Copy nothing before the line containing "Viewport: 540px width, 1501px". Reproduce that line and all that follow, exactly, through the end of the records.

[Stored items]
□ □ □ □ □ □ □
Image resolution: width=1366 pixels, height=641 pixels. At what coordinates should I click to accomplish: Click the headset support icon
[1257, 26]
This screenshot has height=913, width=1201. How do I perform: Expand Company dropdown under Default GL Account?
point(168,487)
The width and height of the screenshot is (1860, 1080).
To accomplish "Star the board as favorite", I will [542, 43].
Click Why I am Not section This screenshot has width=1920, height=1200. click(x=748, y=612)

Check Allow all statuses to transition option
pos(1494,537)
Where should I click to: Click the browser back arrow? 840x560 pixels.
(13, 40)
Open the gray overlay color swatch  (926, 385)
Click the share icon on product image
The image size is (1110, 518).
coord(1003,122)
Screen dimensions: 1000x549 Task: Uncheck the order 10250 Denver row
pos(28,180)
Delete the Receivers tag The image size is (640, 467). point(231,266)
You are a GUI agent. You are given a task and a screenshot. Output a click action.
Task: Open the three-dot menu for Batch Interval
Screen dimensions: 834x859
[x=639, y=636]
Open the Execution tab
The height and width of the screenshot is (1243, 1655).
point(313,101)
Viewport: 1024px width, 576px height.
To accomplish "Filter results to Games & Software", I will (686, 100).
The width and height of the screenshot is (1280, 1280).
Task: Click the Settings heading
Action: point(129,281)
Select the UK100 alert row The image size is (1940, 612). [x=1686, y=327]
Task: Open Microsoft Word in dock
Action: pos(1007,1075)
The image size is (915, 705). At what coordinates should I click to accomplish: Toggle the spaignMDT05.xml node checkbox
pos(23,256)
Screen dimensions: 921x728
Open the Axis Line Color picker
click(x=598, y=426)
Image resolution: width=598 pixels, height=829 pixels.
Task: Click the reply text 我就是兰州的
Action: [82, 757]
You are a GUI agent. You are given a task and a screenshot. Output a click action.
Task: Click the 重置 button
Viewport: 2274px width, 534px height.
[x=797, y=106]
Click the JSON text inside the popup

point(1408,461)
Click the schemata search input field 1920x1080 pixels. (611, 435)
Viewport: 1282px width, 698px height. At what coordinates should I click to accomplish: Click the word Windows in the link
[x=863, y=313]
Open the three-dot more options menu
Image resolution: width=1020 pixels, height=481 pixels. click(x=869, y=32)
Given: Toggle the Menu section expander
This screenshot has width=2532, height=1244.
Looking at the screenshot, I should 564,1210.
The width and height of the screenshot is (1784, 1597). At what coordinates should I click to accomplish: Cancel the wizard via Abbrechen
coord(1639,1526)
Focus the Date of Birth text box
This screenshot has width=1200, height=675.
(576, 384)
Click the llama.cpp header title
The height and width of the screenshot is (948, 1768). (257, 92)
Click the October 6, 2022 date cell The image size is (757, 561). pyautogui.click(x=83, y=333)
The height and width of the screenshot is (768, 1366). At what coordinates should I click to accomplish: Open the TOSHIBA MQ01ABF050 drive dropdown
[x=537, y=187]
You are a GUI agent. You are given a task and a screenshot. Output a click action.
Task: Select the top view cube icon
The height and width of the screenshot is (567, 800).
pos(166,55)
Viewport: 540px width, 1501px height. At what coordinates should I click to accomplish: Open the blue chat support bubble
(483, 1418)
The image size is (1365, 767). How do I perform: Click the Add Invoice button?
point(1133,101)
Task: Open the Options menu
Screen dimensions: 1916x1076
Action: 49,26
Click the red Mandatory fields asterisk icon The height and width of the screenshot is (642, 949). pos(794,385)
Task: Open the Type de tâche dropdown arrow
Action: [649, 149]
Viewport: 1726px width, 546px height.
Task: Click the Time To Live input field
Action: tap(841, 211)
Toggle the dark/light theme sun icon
□ □ □ □ □ □ □
*EXERCISE OUTPUT:*
Viewport: 540px width, 1501px height. At what coordinates should I click to accomplish: Open the blue chat support bubble
(483, 1418)
The image size is (1365, 767). How do I perform: Click the Add Invoice button?
point(1133,101)
Task: Open the Options menu
Screen dimensions: 1916x1076
Action: 49,26
Click the red Mandatory fields asterisk icon The height and width of the screenshot is (642, 949). pos(794,385)
Task: Open the Type de tâche dropdown arrow
Action: [649, 149]
Viewport: 1726px width, 546px height.
Task: Click the Time To Live input field
Action: tap(841, 211)
Toggle the dark/light theme sun icon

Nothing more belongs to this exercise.